Nos primeiros seis meses de 2026, as Nações Unidas confirmaram a morte de 1.396 civis ucranianos e 7.978 feridos, um balanço que representa um aumento significativo face aos mesmos períodos de 2024 e 2025.
Danielle Bell, responsável pela missão de monitorização dos direitos humanos da ONU na Ucrânia, explicou que a utilização cada vez maior de mísseis balísticos e de outras armas de longo alcance em zonas densamente povoadas tem contribuído para o aumento das vítimas civis.
"A utilização crescente de mísseis balísticos e outras armas de longo alcance em zonas povoadas contribui para o aumento das baixas civis e para a destruição de habitações, empresas e outras infraestruturas civis", afirmou a chefe da missão de monitorização dos direitos humanos da ONU na Ucrânia.

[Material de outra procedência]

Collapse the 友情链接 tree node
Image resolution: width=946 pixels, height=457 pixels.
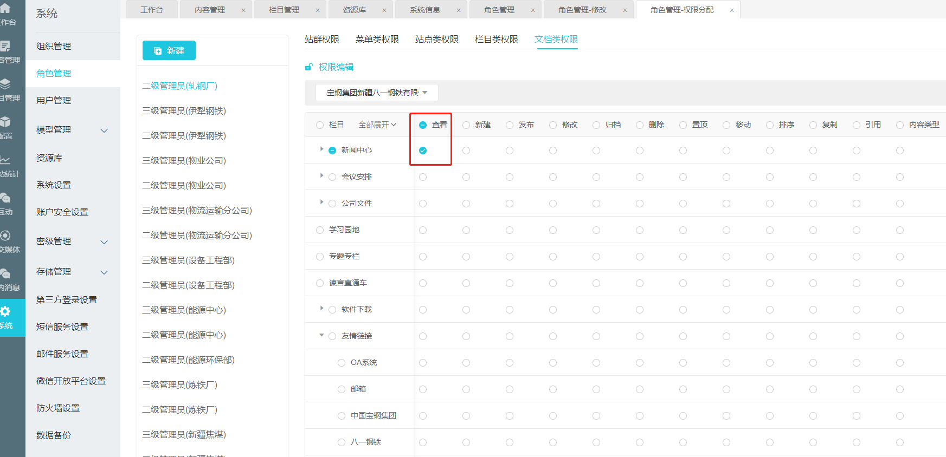[x=321, y=335]
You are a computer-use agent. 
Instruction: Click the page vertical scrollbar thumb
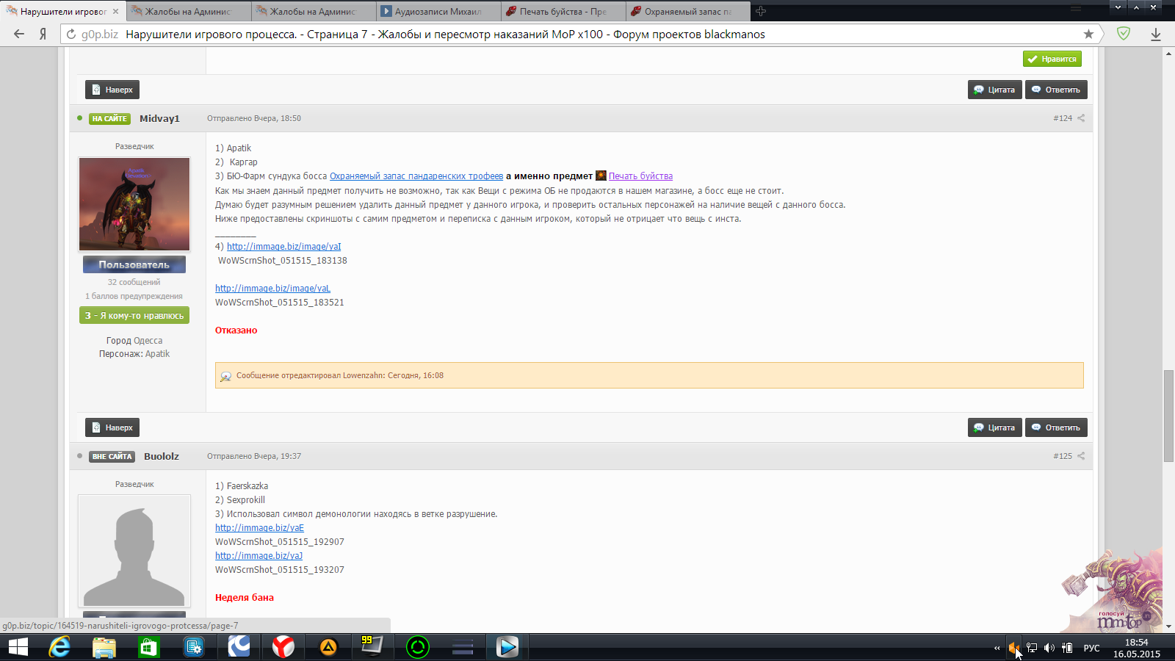1168,416
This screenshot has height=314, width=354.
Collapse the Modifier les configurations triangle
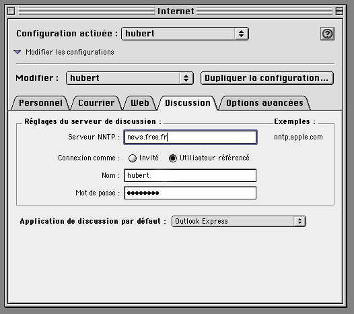tap(17, 52)
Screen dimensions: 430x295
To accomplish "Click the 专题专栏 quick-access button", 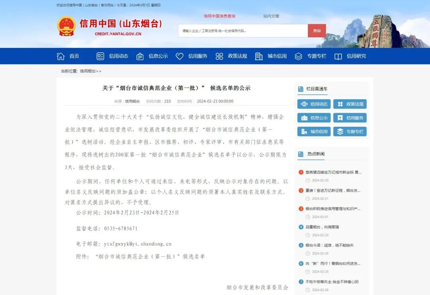I will pyautogui.click(x=350, y=131).
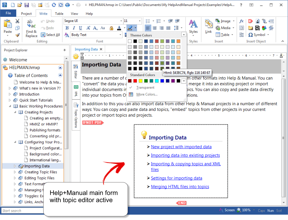
Task: Toggle bold text formatting
Action: click(x=67, y=28)
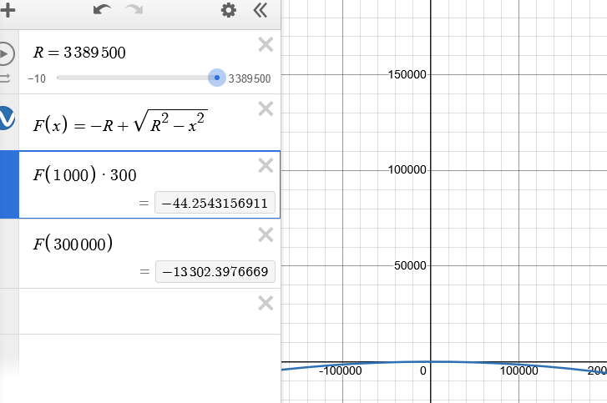Delete the F(300000) expression

(266, 234)
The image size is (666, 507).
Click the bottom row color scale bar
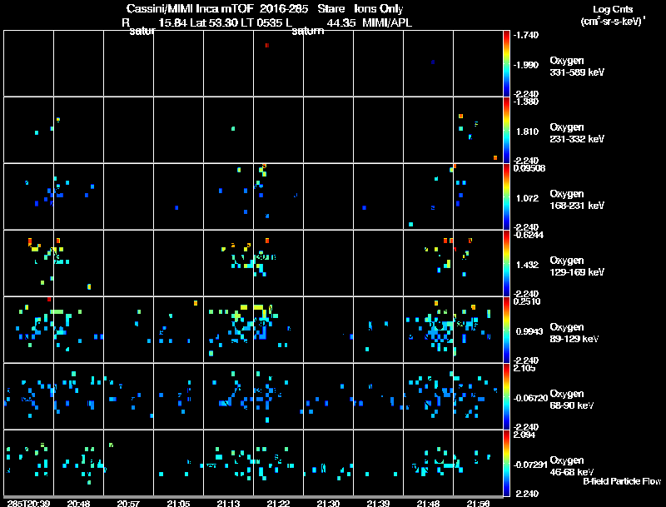click(x=506, y=463)
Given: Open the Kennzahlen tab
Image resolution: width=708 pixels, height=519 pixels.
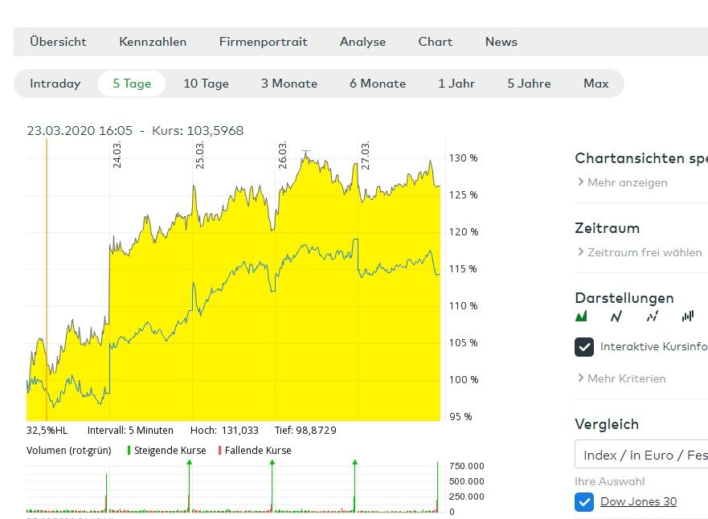Looking at the screenshot, I should click(153, 42).
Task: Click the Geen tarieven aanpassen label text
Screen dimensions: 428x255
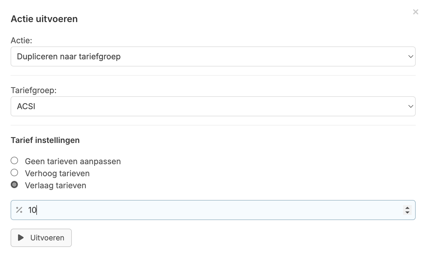Action: (x=73, y=161)
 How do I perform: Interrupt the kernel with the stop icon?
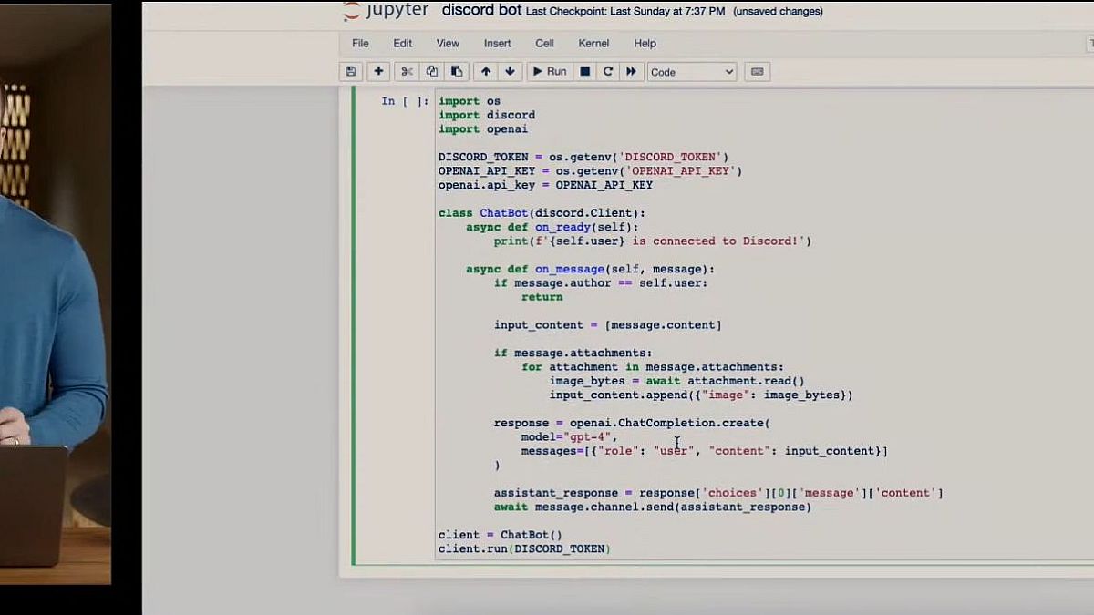click(x=585, y=71)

Também Matthias Schmale, coordenador humanitário das Nações Unidas na Ucrânia, alertou para o impacto contínuo do conflito na população, sublinhando que, enquanto os ataques prosseguirem, mais famílias continuarão a perder familiares.
"Na ausência de qualquer cessação dos ataques, novas famílias foram atingidas pelo luto, deslocadas ou enfrentam dificuldades para reconstruir as suas vidas", referiu, citado pelo Le Monde.